During the next few months several meetings were hosted to discuss the concept and need for an HPP in the Livermore area. HPP ideas were also brought up at other meetings attended by Division of Wildlife staff. Division of Wildlife HPP staff hosted a cookout and informational meeting about Habitat Partnerships and CWD at the Livermore Community Center. From that meeting a task force of interested landowners was formed. After the meeting, the task force recommended that an HPP committee be formed for northern Larimer County, including Game Management Units 9, 19, 191, 7 and 8.
Initial discussions covered strategies on private and public lands that may assist in managing wildlife populations in a manner to minimize the impacts of Chronic Wasting Disease on wildlife and the local community. However, it quickly became apparent that there were many other issues of interest involving wildlife management and land use in this region. The NLCHPP committee identified ten issues and concerns:
1) Water Resource Optimization.
In stream flows
2) Threatened/Endangered (T&E) Species Management.
Preble’s Meadow Jumping Mouse habitat management
3) Improvement in Vegetative Condition.
4) Chronic Wasting Disease Management.
5) Potential impact of wildlife herd reductions on livestock depredation
Big game distribution for CWD control
Forage/water management impacts on big game distribution
Hunting access and access to private property for CWD Management
5) Hunting Access.
Lack of access to areas where harvest is needed
6) Fire Management.
7) Fencing issues.
8) Moose, Bighorn Sheep, Bear and Lion Issues.
9) Land Use Development.
Impacts on wildlife and agriculture.
10) Small Parcel Management.
Small acreage management; weeds, hobbystock, livestock etc.

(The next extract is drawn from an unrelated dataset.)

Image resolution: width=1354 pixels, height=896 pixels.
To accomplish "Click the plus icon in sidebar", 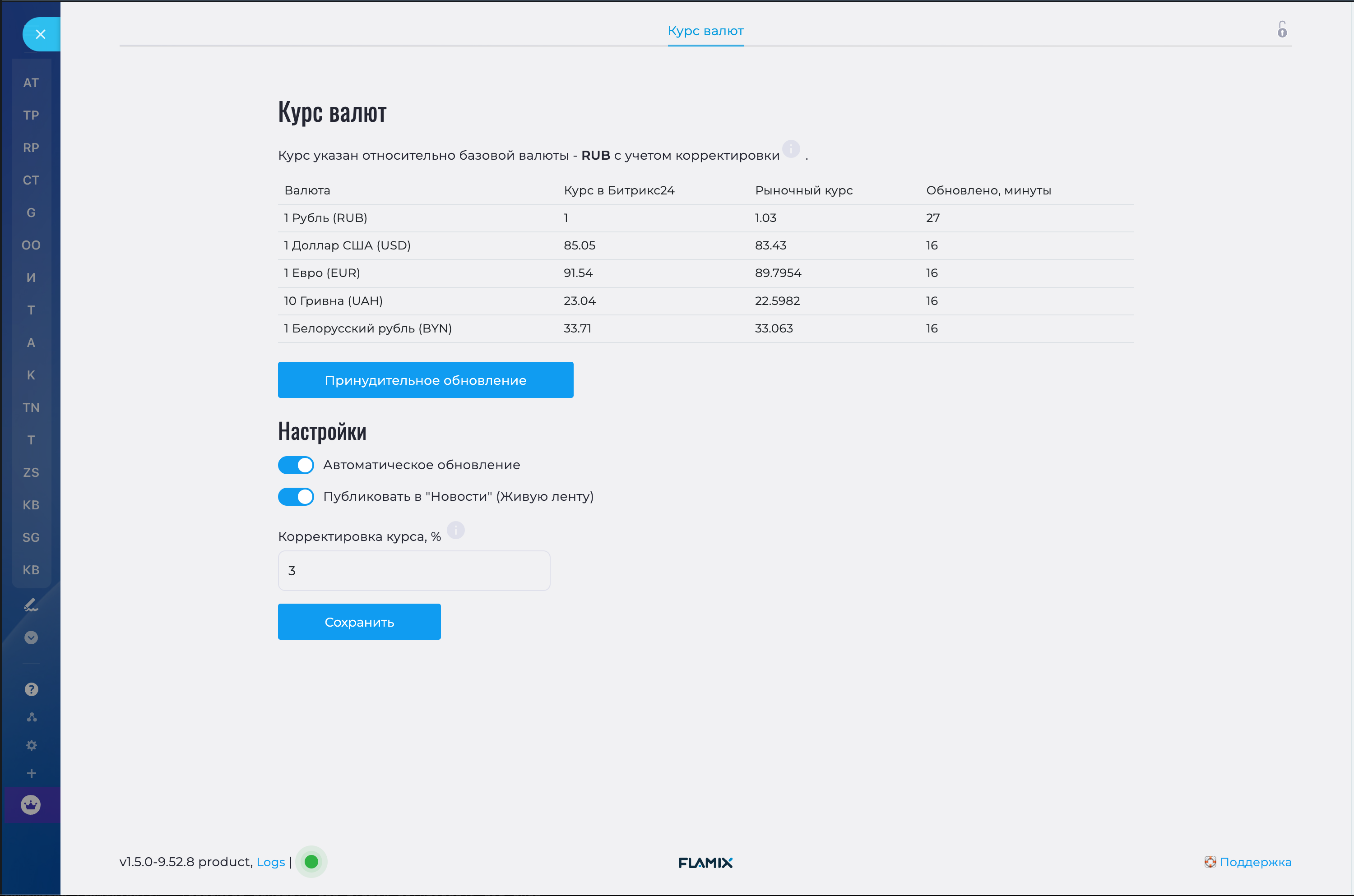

Cooperation between agricultural interests, large and small landowners
After discussion, the committee condensed the list and decided to focus on the first four issues.
Twelve members comprised the initial NLCHPP committee: three persons representing large land holdings, three representing small parcels, one person representing sportsmen, one representing Larimer County Department of Natural Resources, one representing The Nature Conservancy, one representing the U.S. Forest Service, one representing the U.S. Natural Resources Conservation Service, and one representing the Colorado Division of Wildlife. Many others have participated in forming the HPP and preparing the management plan.
Currently, there are three members representing livestock growers, one member representing sportsmen, three members representing public agencies and one member from the Division of Wildlife. In January of 2008 the current committee undertook the periodic review and update of the NLCHPP Management Plan. Rather than draft a new document, the committee decided to update the current plan. The update was completed in March of 2008 and the updated plan was submitted to the Statewide Council for their review.
The NLCHPP would like to thank the many persons and organizations involved with the formation and functioning of this program. Their efforts in meeting, brainstorming, planning, reviewing draft documents and valuable input have been most appreciated. Their assistance will help insure that the NLCHPP will be successful in accomplishing our shared goals. Most especially, we would like to acknowledge the support and assistance of John Worthington, a rancher in northern Larimer County, a founding member of this committee and our friend. We will miss him.